Synthesis, structural and morphological characterization of α-Bi2O3 nanostructure for photocatalytic hydrogen production and degradation of organic pollutants

Abstract

This study used a solution combustion approach to develop α-Bi2O3 nanostructure with tunable structural phase and surface morphology for photocatalytic hydrogen production and methylene blue (MB) photodegradation under artificial visible light (50 W LED light). Powder X-ray diffractometer (PXRD), scanning electron microscopy (SEM), energy-dispersive X-ray spectroscopy (EDX), UV–Visible diffuse reflectance spectroscopy (DRS UV–Vis), and Fourier transform infrared (FTIR) spectroscopy were used to investigate the structural, morphological, and optical properties of the prepared α-Bi2O3 photocatalysts.
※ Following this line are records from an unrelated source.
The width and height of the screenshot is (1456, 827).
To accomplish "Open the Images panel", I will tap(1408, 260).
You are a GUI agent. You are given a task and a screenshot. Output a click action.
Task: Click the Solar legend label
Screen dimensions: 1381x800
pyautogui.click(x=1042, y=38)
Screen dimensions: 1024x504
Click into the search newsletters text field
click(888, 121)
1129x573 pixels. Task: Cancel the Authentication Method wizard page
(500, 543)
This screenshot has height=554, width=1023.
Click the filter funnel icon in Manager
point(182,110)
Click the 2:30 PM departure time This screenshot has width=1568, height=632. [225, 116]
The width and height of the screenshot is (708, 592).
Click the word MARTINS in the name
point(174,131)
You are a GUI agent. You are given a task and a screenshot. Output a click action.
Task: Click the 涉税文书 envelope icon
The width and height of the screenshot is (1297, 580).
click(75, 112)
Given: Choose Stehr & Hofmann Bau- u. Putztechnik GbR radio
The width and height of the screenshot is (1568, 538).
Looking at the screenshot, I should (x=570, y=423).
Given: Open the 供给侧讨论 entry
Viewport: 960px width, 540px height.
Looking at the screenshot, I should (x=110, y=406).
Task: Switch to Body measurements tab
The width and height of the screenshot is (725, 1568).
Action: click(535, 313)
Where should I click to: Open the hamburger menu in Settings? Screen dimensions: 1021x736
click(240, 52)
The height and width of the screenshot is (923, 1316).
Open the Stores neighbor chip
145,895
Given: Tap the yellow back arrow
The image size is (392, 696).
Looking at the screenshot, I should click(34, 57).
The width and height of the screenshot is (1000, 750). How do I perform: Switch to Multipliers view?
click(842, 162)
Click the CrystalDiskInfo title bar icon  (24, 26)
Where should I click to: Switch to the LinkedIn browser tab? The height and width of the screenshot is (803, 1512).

XRD patterns and FTIR analysis showed excellent crystalline structure and high purity of the prepared samples. SEM images demonstrated the morphological transformation of α-Bi2O3 from nanoball to nanosheet with increasing the fuel and oxidizer ratios. DRS UV–Vis analysis revealed excellent optical properties of the prepared α-Bi2O3 nanostructures. Under 50 W LED light irradiation, the as-prepared α-Bi2O3 demonstrated 92% photodegradation of MB in 30 min and 45 μmol of photocatalytic hydrogen production in one hour. The result indicates a morphological-dependent photocatalytic efficiency. This study paves the way for developing photocatalytic semiconductors with various morphologies via a solution combustion route for efficient photocatalysts.